ChildcareCost

About ChildcareCost

What does childcare cost near you?

What we do

ChildcareCost surfaces federal childcare-price data at the county level so parents can compare what they pay to what their neighbors pay.

We focus on U.S. childcare prices by county and age group. Every page on childcarecost.org is built from the DOL National Database of Childcare Prices, cited and linkable so readers can trace any number back to its source.

Who runs this

ChildcareCost is built and maintained by the ChildcareCost Team. We're a small group working on making public U.S. childcare prices by county and age group data easier for non-specialists to read. If you have a correction, a data tip, or a question about how a number was derived, the contact email below reaches us directly.

Who this is for

ChildcareCost is built for expecting parents, working families, policy analysts, and HR benefits teams.

Why this exists

Public data on U.S. childcare prices by county and age group is technically free, but practically locked behind file formats, acronyms, and paywalled dashboards. ChildcareCostexists to close that gap: take the raw federal and public-sector data, and turn it into pages a normal person can read in thirty seconds.

How we work

  • Primary source only. We pull from the DOL National Database of Childcare Prices and cite the exact dataset and version on every page.
  • No invented numbers. If a figure is not in the underlying public data, it does not appear on childcarecost.org. We never generate synthetic statistics to fill gaps.
  • Methodology, in plain English. We use the DOL National Database of Childcare Prices to surface county-level weekly prices for infant, toddler, preschool, and school-age care, broken out by center-based and family-based providers. Prices are shown both nominally and as a share of median household income in the same county.
  • Refreshed on a schedule. Refreshed once per year when DOL publishes a new NDCP vintage, typically in the fall.
  • Corrections welcome. Readers flag issues all the time. When the source fixes a record, ChildcareCost follows.

Known limitations

NDCP prices are modeled from state licensing records and surveys, not live rate sheets — actual tuition at a given provider may be 20-30 percent higher or lower. Coverage is strongest for counties with robust state childcare data and thinner for rural and territorial counties.

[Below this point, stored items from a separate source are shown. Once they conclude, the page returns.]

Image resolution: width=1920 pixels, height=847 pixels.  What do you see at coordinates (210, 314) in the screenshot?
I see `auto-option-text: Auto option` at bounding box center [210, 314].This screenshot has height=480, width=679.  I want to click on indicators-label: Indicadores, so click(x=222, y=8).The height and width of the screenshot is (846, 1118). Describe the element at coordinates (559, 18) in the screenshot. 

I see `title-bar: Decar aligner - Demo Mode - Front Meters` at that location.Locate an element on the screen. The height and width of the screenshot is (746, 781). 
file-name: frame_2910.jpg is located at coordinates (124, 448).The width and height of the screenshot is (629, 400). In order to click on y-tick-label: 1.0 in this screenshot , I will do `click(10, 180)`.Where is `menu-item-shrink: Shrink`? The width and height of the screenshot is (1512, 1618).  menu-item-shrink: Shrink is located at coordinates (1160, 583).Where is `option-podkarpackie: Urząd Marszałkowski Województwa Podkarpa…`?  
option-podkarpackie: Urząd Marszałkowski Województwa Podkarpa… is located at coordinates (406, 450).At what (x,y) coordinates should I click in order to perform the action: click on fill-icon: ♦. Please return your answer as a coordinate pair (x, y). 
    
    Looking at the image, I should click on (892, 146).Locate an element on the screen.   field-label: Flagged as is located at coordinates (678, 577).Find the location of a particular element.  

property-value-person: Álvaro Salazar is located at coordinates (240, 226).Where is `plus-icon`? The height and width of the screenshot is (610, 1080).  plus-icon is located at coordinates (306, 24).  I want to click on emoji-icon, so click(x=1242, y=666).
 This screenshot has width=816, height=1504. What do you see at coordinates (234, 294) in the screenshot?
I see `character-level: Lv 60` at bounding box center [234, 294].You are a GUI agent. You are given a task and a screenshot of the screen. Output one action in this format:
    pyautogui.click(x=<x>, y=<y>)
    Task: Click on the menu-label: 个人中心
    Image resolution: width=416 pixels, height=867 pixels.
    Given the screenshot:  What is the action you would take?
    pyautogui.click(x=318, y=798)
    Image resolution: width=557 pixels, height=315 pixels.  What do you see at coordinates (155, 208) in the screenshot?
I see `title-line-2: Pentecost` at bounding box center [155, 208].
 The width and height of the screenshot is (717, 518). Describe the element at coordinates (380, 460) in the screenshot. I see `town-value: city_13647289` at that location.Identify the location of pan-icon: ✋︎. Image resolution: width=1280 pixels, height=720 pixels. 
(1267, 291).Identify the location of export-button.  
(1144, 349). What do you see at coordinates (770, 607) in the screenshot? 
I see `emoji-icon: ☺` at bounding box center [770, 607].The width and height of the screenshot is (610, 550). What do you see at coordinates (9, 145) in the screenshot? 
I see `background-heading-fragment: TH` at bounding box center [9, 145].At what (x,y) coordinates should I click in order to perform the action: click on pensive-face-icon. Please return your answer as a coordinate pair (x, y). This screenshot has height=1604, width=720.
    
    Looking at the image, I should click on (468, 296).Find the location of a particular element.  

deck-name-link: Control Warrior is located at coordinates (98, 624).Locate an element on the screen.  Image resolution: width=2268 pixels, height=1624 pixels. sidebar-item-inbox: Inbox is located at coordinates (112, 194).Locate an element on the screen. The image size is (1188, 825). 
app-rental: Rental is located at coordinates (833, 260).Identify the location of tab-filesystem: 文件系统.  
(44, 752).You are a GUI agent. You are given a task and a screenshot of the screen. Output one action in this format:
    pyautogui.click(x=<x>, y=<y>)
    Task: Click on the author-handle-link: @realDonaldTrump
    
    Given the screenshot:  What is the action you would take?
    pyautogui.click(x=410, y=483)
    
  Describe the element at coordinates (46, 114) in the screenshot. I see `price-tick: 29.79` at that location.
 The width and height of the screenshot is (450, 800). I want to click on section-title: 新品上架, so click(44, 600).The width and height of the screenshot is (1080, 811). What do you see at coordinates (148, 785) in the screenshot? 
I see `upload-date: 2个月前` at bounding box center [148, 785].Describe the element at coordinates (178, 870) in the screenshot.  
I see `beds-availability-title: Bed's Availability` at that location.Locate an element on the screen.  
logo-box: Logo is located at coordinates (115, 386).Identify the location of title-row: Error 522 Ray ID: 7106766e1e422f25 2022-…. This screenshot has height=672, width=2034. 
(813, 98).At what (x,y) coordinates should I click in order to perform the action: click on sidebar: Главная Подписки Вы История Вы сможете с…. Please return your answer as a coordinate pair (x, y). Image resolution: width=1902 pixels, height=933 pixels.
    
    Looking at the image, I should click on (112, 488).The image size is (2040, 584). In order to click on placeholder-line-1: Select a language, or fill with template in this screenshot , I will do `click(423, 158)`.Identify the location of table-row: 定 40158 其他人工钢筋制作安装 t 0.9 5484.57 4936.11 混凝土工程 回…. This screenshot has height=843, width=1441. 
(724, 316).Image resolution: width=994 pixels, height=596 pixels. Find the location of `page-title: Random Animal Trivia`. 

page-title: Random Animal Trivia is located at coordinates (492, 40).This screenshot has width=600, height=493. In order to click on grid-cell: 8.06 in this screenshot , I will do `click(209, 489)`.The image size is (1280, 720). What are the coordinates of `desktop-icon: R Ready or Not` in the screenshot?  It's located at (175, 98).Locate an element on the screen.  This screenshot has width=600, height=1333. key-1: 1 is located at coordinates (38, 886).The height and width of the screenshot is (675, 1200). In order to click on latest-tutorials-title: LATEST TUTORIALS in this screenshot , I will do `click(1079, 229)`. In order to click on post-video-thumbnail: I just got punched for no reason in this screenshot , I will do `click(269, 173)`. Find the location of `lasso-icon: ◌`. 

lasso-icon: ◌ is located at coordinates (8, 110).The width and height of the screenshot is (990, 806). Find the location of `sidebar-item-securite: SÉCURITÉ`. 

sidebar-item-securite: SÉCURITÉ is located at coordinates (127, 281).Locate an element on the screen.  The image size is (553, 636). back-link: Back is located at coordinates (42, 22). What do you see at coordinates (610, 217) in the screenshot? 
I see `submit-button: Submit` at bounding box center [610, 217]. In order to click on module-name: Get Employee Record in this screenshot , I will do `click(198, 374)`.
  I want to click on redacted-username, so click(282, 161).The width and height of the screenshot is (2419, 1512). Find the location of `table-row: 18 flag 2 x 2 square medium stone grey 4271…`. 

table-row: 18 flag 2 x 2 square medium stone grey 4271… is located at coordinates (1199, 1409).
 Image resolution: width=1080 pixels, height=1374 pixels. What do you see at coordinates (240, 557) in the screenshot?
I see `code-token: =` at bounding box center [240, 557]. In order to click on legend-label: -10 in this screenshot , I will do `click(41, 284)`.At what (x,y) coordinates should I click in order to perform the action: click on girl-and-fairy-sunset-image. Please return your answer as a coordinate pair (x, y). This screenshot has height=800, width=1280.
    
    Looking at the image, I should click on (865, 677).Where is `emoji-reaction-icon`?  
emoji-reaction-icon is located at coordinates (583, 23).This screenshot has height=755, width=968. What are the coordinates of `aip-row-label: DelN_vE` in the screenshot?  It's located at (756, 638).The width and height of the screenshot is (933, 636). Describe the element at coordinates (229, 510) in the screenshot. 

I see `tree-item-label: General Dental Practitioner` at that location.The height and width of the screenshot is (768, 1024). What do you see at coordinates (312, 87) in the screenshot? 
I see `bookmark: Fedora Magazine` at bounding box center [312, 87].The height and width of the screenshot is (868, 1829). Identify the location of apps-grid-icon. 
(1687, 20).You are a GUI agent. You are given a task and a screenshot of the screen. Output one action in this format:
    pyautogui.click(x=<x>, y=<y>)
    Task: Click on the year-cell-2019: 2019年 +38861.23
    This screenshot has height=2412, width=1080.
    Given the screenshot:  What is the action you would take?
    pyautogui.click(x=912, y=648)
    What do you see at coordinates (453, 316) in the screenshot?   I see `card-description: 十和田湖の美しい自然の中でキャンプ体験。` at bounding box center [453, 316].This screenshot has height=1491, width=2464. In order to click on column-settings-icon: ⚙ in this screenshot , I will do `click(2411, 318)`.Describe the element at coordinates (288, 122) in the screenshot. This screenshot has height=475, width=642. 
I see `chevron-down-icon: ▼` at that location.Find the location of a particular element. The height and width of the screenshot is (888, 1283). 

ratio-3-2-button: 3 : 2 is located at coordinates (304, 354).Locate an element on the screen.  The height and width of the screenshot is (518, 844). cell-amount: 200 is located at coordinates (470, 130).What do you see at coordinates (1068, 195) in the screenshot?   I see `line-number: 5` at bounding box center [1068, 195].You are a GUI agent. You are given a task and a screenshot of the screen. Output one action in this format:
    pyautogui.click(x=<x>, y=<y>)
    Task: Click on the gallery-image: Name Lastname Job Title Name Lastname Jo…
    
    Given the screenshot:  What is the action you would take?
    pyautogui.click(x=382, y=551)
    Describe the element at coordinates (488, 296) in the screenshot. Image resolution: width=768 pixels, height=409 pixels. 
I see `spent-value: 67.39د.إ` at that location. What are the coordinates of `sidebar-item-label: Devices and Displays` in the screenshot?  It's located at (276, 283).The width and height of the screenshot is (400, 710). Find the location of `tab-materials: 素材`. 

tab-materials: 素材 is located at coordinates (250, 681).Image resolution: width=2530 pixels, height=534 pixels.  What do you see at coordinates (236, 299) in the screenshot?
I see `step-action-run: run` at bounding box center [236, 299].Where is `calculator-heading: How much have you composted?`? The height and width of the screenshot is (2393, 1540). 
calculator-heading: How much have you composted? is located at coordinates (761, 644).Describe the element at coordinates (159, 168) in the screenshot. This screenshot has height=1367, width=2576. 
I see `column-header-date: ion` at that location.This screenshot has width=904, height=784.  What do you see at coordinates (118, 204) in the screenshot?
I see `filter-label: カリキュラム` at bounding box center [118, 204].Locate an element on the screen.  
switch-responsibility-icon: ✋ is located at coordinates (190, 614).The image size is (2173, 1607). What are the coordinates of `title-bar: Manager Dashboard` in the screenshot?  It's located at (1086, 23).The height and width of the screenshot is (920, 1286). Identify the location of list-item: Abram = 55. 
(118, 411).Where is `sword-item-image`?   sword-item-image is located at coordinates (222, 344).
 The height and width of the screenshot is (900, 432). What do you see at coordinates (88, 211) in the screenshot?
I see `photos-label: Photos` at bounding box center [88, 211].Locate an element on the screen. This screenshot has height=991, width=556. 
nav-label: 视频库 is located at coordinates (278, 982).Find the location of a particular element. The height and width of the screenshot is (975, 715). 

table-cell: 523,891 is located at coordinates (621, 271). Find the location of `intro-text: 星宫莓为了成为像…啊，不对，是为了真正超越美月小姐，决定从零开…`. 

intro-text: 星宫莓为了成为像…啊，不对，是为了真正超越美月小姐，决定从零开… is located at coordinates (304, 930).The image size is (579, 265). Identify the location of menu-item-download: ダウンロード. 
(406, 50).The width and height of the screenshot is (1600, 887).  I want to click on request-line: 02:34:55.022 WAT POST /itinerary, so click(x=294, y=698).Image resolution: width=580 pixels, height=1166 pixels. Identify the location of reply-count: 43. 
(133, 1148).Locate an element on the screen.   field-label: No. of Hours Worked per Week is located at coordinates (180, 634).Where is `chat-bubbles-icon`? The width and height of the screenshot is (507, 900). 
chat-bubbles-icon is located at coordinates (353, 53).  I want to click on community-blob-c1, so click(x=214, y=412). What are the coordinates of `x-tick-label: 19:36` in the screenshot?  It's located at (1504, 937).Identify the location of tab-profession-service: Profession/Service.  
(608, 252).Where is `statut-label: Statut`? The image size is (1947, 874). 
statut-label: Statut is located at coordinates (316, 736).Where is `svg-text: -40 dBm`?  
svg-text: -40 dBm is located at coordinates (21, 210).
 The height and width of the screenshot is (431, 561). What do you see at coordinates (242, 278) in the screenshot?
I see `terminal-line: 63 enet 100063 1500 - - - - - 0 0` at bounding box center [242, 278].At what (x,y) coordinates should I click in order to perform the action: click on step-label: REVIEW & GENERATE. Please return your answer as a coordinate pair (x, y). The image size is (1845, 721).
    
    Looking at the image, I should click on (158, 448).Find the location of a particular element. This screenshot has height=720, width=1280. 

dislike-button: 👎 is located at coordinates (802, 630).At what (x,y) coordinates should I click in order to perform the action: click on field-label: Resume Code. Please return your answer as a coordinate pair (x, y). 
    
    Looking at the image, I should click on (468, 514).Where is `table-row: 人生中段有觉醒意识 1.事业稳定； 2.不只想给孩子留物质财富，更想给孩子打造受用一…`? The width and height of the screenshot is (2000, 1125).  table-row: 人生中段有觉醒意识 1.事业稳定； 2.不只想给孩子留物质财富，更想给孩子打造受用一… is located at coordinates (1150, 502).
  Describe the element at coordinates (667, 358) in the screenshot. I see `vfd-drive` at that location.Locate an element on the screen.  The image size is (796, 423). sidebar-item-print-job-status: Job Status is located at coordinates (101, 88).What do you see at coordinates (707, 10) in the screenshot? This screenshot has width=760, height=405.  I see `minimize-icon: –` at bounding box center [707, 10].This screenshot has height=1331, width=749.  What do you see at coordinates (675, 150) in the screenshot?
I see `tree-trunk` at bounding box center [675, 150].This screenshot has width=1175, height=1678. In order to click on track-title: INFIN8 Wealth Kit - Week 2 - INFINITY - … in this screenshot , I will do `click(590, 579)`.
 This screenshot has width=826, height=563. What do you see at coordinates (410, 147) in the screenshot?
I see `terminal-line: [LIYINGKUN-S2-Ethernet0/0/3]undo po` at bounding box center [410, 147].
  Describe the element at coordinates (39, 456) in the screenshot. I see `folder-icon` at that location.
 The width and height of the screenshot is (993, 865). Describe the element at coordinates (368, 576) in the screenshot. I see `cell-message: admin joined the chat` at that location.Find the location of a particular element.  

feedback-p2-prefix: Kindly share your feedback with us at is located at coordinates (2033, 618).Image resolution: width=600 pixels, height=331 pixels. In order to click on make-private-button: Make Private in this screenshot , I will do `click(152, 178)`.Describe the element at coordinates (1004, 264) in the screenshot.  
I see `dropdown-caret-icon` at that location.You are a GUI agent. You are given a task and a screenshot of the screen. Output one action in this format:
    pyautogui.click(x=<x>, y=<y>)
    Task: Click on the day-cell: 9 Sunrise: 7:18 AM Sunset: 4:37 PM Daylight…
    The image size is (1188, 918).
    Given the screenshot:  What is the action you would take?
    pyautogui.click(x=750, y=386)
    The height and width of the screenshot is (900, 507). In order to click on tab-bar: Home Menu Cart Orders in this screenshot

Why federal childcare-price data needs a public-facing home

The U.S. Department of Labor maintains the National Database of Childcare Prices (NDCP), the only national source for county-level childcare prices broken out by age group and provider type. The database is built from state-level licensing records and DOL survey data; it covers nearly every U.S. county and ages from infant through school-age. The data is rigorous, but the official DOL presentation is a CSV download aimed at researchers and policy analysts, not a public-facing tool that a parent can use to look up local prices.

ChildcareCost is built to fill that gap. Every county page consolidates the NDCP price points for infant, toddler, preschool, and school-age care, broken out by center-based and family-based providers, and compares the local price against the local median household income to surface affordability rather than just nominal cost. The data is the same DOL data that was always public; the value the site adds is presentation and the affordability framing.

How the data pipeline works

The pipeline pulls a fresh NDCP vintage when DOL publishes one — typically annually, in the fall, with the prior-year prices. The pull touches every county with reported data and integrates against Census ACS median household income for the affordability calculation. Pages refresh on the same annual cadence; the as-of date is stamped on every value so readers know which DOL release the numbers come from.

A practical detail: NDCP is modeled from state licensing records rather than a survey of every provider, so the figures are best-estimate medians rather than market-rate quotes for any specific provider. Actual tuition at a given center can run 20-30 percent above or below the NDCP estimate; readers shopping for care should treat the NDCP figure as a planning anchor rather than as a specific quote.

Where childcare-price data has known caveats

Three caveats. First, NDCP coverage is uneven for rural and territorial counties because the source state licensing data is thinner there. The pages flag low-confidence counties explicitly.

Second, the price points reflect license-regulated formal childcare; they exclude informal family arrangements (grandparents, relatives, neighbors) that account for a substantial share of actual care in many communities. For households relying on informal care, the NDCP price is the comparison point rather than the actual cost.

Third, the affordability ratio is computed against median household income. Households well above or below the local median will experience the same nominal price very differently. The methodology page on this site documents every dataset, every refresh cadence, and every limitation in detail so readers can trace any numeric value on the site back to the underlying federal source. We treat that traceability as a hard requirement for any data product that asks readers to make real-world decisions on its output. The page reports both the nominal price and the median-income ratio so readers can adjust the interpretation to their own situation.

Independence

ChildcareCost is an independent publication. We are not funded, owned, or directed by any of the agencies, companies, or organizations that appear in our data. Hosting is paid for by advertising — see our Privacy Policy for details — and we do not take paid placements, sponsored rankings, or "remove-my-entry" fees.

History

ChildcareCost launched in 2026 as part of a small portfolio of independent public-data sites. It has been maintained and updated continuously since.